• _Objective 1_
In the entries, begin at the line that has "Open the notifications globe icon" and stop after the line that has "[x=136, y=1327]". Reproduce those lines with "Viewport" replaced by "Window" and everything else unchanged.

The Wisdom of Each Other: Book Clubs

When I was first married, Jim and I got up early one morning a week to meet with three other couples at a local bagel shop.  The wives sat together while the husbands met on the other side of the cafe.  We all read the same book and discussed it chapter by chapter.  What a blessing this was.  As newlyweds, stumbling our way through this season of life, it was such encouragement to share openly, “No!  You too?!”   The book provided the insight of an older, more experienced point of view.

If you’ve been reading these blogs for any length of time you’ve probably realized how passionate I am about older women investing in younger women, but that’s not to say there isn’t a ton we can learn from peers – and even from books!  Put the two together and can it ever be life-changing!


When my son was in high school I was blessed with two women who would meet me at Starbucks weekly.  It was our mom’s night out. All of us were mothers of boys and struggling to figure out how to best parent them during this perplexing season of life.  Up to this point we’d enjoyed close relationships with our sons.  Suddenly those boys became distant strangers!  We each brought a copy of Paul David Tripp’s book Age of Opportunity (which I highly recommend if you have adolescents in your home!!!). Since this was a very full season of life we would read one chapter while we were together and discuss it.  Did that ever help me learn how to parent (and love!) better!

Fast forward a few years, my husband and I were traveling four days a week.  I was so blessed to be invited to take part in an online book club where the members, about seven of us, were spread across the United States but would gather at a chat room (yes, they can have incredibly great uses! ;0) via and discuss different books.  Granted, I much prefer face to face book clubs, but can I say, I was so blessed during this season by this group of professional women who I never would’ve met otherwise!  We would read a chapter or two each week and discuss it, sharing our hearts and lives as well.

It’s one thing to read a book in seclusion, a whole other to process with a group.  It gets you thinking about what you’re reading in a deeper way, you have the opportunity to glean new insights from the thoughts and experiences of others and best of all, there’s opportunity to be spurred on to act on what you’ve been reading.  I find when I’m part of a book club the book being read is much more likely to become an active part of my journey – and transformation!

And this isn’t just true for non-fiction!

I have so loved getting together with friends to discuss fiction too!  What a wonderful way to learn from the character’s examples!  A few years ago I stumbled on a book entitled The Wednesday Sisters by Meg Waite Clayton.  This is a delightful story about a group of women who start a writing group.  I found a bunch of used copies online and gave them to a number of friends who also like to write, then we gathered at my house to discuss what we learned from their experiences… and our own writing group was born!  Were we ever light years ahead benefitting from the ideas (both good and bad) gleaned from the characters!

And I know of no better way to enjoy the classics than sharing them with a friend.  My last book club consisted of my neighbor and myself.  Due to my hearing loss I’m no longer able to enjoy large group discussions so having just the two of us was such a blessing.  First, it got me through books I never would’ve survived otherwise – like Middlemarch!  It took me 250 pages before I even got into that story!  But oh!  What a story!  My life was so enriched because I persevered through this!  I never would have finished that book without the accountability of our next meeting!

Also, sharing books with my neighbor got me reading books I never would’ve known about, as we alternated selecting books. Plus, I so loved hearing the thoughts and treasures that stood out to my friend.  I cannot recommend highly enough getting together with friends to discuss books!

• _Task input_
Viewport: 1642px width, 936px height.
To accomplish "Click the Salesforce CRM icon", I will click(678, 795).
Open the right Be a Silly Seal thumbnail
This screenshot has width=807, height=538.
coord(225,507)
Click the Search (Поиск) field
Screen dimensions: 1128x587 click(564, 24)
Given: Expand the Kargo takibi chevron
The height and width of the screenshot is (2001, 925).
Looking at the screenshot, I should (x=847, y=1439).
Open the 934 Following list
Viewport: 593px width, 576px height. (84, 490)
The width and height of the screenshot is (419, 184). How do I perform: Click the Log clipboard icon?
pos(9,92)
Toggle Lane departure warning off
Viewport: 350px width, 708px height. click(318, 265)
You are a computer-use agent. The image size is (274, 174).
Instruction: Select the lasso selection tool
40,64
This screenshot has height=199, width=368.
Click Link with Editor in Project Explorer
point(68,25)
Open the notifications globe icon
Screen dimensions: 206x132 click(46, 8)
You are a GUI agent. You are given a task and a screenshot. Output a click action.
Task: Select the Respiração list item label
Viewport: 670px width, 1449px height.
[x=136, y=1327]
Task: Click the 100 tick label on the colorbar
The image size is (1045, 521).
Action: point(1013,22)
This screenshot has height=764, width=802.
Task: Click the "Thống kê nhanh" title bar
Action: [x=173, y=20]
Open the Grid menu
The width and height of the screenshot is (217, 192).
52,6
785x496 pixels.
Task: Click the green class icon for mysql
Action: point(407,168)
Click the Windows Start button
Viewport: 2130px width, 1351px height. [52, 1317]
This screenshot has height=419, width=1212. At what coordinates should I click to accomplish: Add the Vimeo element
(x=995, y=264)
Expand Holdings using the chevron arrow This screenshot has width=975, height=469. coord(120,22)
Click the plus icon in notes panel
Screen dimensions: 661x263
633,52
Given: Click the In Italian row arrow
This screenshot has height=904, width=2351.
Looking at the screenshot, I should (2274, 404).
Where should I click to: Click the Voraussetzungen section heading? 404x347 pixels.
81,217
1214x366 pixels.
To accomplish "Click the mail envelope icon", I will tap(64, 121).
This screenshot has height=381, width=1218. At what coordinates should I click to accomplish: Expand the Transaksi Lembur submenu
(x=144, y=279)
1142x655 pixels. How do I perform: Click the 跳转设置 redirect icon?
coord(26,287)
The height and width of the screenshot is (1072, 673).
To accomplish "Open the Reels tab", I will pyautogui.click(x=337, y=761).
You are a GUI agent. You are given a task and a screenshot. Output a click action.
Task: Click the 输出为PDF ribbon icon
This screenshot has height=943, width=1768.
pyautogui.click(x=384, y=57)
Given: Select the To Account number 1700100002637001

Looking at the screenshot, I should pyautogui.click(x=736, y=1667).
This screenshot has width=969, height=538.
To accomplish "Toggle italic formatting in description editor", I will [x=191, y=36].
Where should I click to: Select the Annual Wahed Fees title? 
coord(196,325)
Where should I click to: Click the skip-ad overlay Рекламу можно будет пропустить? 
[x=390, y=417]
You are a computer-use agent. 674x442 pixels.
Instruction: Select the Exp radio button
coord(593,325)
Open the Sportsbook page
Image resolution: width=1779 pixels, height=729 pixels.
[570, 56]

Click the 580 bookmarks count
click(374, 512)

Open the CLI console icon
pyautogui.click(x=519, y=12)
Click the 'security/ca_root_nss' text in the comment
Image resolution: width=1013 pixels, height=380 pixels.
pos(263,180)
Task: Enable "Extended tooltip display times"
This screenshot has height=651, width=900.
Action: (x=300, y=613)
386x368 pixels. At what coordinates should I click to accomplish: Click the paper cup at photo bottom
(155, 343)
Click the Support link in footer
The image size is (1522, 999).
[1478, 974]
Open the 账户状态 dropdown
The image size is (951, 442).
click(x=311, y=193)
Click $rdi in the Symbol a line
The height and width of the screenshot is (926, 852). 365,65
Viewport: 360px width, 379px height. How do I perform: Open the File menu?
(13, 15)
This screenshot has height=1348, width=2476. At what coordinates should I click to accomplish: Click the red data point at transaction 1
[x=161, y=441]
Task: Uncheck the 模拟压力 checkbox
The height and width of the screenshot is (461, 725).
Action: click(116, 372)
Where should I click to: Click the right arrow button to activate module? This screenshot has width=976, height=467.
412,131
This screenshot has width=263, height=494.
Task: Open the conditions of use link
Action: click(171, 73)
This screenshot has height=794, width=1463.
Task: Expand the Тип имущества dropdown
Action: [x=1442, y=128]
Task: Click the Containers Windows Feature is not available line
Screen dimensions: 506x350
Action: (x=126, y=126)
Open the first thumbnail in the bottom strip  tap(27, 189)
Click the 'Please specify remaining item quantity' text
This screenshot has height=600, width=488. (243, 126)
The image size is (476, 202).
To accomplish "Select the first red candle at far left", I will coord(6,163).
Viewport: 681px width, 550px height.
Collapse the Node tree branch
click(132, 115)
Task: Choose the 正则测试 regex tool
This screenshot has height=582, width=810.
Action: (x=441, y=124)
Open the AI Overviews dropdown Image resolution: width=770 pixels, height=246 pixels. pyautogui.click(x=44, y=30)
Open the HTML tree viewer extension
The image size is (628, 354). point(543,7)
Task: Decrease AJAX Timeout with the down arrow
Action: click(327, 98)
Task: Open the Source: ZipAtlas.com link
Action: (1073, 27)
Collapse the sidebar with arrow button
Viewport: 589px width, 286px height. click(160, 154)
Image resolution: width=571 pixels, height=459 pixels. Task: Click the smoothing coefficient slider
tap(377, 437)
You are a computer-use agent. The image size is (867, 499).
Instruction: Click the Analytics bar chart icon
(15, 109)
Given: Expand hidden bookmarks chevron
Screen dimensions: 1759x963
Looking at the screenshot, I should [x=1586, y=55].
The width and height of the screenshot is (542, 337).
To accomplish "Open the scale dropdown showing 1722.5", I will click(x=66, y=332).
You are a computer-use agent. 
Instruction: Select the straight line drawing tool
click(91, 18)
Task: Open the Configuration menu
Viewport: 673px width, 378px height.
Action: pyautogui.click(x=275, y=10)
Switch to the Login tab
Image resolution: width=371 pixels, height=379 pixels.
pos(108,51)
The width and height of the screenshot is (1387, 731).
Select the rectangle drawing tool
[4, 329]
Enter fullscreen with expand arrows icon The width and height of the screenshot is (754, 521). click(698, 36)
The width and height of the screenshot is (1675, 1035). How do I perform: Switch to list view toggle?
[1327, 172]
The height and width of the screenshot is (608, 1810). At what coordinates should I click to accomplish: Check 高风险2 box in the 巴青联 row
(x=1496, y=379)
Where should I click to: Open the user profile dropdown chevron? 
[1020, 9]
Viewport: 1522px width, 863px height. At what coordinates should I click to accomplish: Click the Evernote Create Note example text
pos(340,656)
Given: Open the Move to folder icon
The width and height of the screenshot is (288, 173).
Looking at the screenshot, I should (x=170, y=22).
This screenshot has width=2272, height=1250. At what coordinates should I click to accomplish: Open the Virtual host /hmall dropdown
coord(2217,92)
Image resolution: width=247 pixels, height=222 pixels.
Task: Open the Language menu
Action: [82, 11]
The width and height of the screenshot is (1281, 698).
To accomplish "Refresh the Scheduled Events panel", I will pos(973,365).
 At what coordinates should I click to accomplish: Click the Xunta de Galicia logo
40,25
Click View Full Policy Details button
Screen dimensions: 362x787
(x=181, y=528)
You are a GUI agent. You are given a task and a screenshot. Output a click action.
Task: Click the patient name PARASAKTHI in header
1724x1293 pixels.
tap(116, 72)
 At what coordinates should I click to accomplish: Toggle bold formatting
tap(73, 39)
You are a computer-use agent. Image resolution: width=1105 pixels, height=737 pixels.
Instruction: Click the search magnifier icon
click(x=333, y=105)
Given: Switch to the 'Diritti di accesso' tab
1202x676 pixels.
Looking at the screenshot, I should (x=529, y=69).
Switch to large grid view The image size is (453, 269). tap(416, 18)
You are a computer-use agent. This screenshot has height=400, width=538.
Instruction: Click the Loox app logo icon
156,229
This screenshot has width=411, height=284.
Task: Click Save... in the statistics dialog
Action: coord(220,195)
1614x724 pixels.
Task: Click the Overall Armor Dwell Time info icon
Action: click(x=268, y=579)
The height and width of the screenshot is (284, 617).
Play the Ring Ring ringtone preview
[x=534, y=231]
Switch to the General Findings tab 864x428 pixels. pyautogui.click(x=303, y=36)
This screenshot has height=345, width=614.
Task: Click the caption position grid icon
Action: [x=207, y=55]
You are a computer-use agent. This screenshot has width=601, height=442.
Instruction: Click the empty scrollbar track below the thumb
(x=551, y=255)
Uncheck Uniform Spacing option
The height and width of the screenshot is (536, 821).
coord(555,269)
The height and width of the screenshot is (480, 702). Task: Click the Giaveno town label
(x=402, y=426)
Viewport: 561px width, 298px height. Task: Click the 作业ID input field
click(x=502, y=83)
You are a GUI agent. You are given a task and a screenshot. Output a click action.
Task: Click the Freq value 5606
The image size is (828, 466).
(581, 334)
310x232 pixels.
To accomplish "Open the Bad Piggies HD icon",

• _Objective 2_
Extend the article on book clubs, continuing after its final sentence.

• _Written reply 1_
Open the notifications globe icon
Screen dimensions: 206x132 click(46, 8)
You are a GUI agent. You are given a task and a screenshot. Output a click action.
Task: Select the Respiração list item label
Window: 670px width, 1449px height.
[x=136, y=1327]

• _Written reply 2_
I find it helpful to purchase a copy of the book so I can freely underline what stands out to me. (Used copies can often be obtained inexpensively online.)  This helps me remember what I’d like to explore more with my friends and can help to focus the discussion.  But if you’re going to be discussing multiple chapters or even the whole book, can it ever help to take time to write at the end of each chapter a brief summary as well as jot down thoughts on how what you’ve read applies to your life.

If you’re discussing an entire book, it can be helpful to go back through what you’ve underlined and write up key notes (or place post-its in the book that stick out featuring one word summaries) regarding the things you want to discuss.  In the beginning I borrowed books from the library to save money but found I usually benefitted so much more and was prepared for a richer discussion when I was actively underlining and writing notes in the margins.  And since the books I put this effort into became such a special part of my journey, I usually wanted to have a copy – especially as I frequently share with others the treasures that impact me!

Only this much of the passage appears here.